You may be wondering how taxes can make such a big difference between states. Did you know, for middle-class earners, taxes are actually higher in Texas. How can that be? Texas raises most of its revenue from property and sales taxes, which hit upper-income earners less. That’s where we come in. We have a whole suite of strategies to minimize, defer, or even eliminate taxes when you sell your business, real estate, or other big-ticket assets.
Taxes were in the news this Memorial Day weekend: the new administration leaked word that the higher capital gains taxes included in their American Families Plan would be retroactive to April when they first rolled out the bill. That’s drawn predictable fire from the usual suspects on Team Red and the editorial staff at the Wall Street Journal.
Raising that rate from 20% to 39.6% is obviously a big deal. But even if it happens, it would only affect gains on sales for taxpayers making over $1 million in a single year. That’s a pretty elite company — just three out of every thousand Americans report earning that much. And those folks are concentrated in a handful of high-income, high-tax states, including 72,470 in California and 50,800 in New York. Alaska and West Virginia managed to scare up just 710 million-dollar earners each.

# # #

Given task 1:
Answer these questions using the passage on taxes:
(a) From which two taxes does Texas raise most of its revenue?
(b) To what rate would the capital gains tax be raised, and from what rate?
(c) How many taxpayers earning over $1 million are there in California?

Source data:

# # #

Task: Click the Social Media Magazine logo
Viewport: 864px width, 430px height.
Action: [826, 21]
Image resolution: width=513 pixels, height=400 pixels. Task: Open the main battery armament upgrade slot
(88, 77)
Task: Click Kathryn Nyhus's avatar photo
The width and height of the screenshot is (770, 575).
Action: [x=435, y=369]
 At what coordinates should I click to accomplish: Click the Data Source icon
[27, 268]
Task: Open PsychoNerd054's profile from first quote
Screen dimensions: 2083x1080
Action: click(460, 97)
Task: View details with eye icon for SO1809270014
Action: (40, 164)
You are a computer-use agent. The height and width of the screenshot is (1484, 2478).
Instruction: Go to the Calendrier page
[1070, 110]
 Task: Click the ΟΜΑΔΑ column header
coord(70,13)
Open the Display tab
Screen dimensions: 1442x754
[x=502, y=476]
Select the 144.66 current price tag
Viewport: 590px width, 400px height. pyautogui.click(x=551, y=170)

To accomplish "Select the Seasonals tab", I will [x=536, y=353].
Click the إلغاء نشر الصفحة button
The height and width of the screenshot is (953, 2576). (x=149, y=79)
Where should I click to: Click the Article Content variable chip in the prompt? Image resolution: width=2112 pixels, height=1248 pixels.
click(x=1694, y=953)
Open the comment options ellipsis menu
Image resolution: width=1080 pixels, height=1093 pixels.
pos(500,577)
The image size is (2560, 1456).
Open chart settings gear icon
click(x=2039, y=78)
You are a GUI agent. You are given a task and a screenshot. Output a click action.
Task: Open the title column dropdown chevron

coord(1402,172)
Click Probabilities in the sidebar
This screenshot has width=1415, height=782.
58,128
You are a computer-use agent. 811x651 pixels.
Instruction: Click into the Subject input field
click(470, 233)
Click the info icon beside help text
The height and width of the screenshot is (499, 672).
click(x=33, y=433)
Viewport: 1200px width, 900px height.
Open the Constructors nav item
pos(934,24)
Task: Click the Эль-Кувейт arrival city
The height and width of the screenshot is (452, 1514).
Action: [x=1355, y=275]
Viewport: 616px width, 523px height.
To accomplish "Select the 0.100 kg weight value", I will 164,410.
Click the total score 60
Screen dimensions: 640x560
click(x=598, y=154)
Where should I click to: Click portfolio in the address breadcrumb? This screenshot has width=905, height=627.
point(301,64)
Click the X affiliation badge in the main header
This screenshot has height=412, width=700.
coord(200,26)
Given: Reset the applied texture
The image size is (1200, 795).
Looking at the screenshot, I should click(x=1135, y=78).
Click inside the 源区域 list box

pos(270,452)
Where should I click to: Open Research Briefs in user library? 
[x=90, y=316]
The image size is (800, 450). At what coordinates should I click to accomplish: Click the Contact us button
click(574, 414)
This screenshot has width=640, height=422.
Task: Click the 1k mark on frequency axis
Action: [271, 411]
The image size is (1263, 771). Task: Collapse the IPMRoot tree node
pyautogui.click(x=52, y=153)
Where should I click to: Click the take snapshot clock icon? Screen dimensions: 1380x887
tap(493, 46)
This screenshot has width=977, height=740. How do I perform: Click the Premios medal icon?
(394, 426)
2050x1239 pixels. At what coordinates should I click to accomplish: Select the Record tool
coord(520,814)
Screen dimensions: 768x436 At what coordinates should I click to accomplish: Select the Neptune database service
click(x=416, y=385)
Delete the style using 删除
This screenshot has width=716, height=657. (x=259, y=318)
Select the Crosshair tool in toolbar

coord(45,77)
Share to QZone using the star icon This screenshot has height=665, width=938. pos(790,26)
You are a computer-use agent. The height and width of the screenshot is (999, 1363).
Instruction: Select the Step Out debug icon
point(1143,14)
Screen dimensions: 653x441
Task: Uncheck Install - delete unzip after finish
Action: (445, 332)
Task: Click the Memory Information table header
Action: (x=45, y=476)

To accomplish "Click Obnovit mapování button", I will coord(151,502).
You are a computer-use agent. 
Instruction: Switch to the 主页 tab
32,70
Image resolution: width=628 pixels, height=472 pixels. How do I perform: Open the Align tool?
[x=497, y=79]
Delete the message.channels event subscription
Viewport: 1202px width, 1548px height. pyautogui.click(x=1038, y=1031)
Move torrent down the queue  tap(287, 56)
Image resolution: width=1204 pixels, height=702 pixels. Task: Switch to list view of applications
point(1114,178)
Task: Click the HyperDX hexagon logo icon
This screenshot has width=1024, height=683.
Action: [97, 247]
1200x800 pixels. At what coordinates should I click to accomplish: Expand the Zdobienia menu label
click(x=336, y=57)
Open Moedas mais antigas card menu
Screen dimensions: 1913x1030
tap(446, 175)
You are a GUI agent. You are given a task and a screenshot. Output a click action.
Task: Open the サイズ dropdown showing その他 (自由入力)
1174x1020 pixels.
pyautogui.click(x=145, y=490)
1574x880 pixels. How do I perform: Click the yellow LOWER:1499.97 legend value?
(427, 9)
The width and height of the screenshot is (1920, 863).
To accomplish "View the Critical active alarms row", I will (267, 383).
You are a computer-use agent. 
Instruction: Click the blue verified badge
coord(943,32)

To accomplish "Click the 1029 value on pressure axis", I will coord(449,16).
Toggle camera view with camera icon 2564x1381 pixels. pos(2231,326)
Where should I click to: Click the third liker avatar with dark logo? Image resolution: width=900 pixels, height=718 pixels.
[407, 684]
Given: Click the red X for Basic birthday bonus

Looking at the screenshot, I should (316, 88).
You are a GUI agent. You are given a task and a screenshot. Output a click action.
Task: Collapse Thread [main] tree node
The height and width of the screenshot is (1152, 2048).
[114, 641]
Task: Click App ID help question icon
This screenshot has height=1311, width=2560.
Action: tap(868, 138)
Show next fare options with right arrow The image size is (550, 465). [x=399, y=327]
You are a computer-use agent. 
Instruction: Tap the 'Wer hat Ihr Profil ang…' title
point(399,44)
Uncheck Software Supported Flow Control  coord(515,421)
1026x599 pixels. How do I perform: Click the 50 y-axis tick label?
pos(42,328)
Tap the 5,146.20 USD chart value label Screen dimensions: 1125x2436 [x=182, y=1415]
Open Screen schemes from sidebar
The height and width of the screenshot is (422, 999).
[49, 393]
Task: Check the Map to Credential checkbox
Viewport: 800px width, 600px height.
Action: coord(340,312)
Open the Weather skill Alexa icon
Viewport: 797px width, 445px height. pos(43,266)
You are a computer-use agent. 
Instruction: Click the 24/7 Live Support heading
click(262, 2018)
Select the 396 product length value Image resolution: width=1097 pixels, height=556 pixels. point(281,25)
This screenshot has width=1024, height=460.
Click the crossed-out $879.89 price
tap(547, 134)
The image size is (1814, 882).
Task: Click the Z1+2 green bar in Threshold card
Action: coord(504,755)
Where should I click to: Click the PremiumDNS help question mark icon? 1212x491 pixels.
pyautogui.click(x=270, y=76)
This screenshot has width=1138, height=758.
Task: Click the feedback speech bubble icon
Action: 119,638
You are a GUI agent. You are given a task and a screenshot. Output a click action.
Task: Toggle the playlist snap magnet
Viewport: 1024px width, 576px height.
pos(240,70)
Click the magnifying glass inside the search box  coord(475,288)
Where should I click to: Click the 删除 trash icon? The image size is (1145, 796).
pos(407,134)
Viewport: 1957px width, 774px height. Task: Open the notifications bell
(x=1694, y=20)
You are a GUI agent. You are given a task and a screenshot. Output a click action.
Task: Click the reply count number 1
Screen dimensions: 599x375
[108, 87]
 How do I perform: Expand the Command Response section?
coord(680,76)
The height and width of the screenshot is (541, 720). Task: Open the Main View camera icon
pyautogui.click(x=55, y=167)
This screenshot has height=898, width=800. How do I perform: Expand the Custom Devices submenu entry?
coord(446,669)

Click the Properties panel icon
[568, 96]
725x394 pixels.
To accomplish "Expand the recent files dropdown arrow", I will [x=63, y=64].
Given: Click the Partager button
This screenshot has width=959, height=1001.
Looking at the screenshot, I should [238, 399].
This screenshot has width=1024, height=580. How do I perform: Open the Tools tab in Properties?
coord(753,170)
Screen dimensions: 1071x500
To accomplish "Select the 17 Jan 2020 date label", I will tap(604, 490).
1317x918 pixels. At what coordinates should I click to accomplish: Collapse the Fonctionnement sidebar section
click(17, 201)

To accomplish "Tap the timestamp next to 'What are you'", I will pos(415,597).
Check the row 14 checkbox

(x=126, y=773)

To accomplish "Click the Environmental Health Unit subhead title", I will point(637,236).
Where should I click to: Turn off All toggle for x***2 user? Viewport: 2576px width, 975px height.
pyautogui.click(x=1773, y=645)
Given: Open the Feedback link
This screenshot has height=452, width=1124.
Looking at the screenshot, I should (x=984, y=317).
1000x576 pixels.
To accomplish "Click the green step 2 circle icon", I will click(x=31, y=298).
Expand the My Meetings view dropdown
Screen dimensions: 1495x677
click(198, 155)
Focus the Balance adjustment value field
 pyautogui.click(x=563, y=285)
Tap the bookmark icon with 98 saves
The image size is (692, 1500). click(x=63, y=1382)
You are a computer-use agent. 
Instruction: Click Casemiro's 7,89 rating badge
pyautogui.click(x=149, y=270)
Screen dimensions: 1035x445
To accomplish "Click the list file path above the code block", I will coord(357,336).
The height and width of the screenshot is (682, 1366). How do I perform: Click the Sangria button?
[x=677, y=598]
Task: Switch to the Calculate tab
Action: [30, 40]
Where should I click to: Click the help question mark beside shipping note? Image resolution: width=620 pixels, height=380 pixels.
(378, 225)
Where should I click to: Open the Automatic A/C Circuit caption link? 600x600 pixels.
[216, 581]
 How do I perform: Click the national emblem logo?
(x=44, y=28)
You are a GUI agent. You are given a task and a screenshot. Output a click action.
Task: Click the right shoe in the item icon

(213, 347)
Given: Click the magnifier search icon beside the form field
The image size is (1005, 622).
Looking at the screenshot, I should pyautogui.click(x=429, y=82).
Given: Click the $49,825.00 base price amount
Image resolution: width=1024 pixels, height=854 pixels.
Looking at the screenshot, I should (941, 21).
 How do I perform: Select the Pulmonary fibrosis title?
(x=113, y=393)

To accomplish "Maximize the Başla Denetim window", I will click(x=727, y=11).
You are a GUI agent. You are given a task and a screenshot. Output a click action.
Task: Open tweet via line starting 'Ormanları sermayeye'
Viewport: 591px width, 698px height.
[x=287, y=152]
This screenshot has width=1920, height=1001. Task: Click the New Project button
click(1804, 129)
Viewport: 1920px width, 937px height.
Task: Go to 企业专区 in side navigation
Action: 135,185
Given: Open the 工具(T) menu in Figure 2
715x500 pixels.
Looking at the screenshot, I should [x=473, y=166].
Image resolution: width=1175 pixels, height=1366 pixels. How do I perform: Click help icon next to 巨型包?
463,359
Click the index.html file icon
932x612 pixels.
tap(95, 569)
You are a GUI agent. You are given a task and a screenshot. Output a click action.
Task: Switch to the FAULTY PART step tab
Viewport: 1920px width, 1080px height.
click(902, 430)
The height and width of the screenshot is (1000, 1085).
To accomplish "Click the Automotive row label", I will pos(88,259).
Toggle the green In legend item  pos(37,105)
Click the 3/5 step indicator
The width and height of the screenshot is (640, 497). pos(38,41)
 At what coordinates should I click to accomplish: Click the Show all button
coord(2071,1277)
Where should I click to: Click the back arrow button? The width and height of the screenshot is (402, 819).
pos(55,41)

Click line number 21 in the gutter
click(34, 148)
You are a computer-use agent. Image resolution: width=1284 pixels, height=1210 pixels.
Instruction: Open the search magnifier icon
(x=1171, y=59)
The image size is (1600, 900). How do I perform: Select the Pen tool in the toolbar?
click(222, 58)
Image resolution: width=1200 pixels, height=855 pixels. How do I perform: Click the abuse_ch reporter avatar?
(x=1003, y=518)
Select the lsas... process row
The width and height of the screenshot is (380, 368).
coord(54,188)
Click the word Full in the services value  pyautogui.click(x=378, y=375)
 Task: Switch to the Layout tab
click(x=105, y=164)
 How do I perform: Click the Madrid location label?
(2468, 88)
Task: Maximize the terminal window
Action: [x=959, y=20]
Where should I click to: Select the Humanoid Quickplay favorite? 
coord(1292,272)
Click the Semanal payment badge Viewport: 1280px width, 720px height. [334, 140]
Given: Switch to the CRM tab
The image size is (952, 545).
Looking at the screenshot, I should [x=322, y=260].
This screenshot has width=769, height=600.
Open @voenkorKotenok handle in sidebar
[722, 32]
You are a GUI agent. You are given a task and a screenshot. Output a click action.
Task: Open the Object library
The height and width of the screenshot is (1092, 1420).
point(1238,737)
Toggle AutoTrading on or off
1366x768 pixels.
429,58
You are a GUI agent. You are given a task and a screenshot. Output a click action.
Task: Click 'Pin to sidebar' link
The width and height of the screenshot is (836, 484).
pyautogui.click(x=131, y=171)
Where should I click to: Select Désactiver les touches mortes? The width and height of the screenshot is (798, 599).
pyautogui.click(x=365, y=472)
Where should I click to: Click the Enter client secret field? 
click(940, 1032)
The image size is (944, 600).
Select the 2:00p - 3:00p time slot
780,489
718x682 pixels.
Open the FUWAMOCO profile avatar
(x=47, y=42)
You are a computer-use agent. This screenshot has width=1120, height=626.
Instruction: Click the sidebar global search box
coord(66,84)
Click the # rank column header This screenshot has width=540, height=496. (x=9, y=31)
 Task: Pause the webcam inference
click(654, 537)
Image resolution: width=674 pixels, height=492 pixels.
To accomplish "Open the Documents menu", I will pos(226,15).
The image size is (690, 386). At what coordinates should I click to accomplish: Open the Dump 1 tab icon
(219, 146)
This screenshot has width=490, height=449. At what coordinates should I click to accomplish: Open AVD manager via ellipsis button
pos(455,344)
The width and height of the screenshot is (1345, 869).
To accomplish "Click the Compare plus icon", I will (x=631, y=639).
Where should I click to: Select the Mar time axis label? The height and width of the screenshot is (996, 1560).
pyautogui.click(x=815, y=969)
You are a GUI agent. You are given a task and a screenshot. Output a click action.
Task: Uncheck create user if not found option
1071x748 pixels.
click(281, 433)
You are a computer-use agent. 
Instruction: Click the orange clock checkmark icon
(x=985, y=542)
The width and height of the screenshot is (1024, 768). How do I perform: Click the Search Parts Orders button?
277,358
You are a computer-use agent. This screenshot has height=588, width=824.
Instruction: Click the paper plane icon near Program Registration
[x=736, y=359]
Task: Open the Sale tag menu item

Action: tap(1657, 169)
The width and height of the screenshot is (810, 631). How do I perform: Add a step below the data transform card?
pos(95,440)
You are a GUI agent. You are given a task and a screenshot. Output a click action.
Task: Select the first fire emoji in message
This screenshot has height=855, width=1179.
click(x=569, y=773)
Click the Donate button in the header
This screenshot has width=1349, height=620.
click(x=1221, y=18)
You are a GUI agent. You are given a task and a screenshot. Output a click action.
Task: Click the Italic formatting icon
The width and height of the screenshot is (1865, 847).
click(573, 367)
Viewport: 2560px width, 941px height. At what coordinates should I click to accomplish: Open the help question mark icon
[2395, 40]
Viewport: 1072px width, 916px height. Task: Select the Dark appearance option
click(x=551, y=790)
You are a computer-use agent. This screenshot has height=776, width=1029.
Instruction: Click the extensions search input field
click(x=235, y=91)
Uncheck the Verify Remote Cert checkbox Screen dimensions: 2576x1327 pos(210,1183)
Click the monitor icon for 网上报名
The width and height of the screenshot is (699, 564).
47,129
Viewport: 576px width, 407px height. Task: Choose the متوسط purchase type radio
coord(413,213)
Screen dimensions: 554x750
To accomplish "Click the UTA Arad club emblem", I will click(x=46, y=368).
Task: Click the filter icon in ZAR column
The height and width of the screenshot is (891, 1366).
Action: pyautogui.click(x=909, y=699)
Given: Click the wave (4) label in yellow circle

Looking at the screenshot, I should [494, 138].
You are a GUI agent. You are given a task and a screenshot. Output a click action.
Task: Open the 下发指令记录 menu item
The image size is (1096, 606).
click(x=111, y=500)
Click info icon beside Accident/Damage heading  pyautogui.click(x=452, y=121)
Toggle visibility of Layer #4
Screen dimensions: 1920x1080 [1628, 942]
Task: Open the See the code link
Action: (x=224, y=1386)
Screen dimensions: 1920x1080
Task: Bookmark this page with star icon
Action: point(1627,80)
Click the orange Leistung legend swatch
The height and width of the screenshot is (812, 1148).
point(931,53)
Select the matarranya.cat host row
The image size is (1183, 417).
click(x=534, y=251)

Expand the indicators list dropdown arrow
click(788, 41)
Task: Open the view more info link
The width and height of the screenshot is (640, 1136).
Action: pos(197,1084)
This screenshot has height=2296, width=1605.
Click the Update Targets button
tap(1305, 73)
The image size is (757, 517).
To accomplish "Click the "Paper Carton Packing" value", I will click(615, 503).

# # #

Given task 2: Echo the lines of the source data listing from the line with "has height=588, width=824." up to and including the line with "click(573, 367)".

Expected output 1:
(a) Property and sales taxes.
(b) To 39.6%, from 20%.
(c) 72,470.

Expected output 2:
You are a computer-use agent. This screenshot has height=588, width=824.
Instruction: Click the paper plane icon near Program Registration
[x=736, y=359]
Task: Open the Sale tag menu item

Action: tap(1657, 169)
The width and height of the screenshot is (810, 631). How do I perform: Add a step below the data transform card?
pos(95,440)
You are a GUI agent. You are given a task and a screenshot. Output a click action.
Task: Select the first fire emoji in message
This screenshot has height=855, width=1179.
click(x=569, y=773)
Click the Donate button in the header
This screenshot has width=1349, height=620.
click(x=1221, y=18)
You are a GUI agent. You are given a task and a screenshot. Output a click action.
Task: Click the Italic formatting icon
The width and height of the screenshot is (1865, 847).
click(573, 367)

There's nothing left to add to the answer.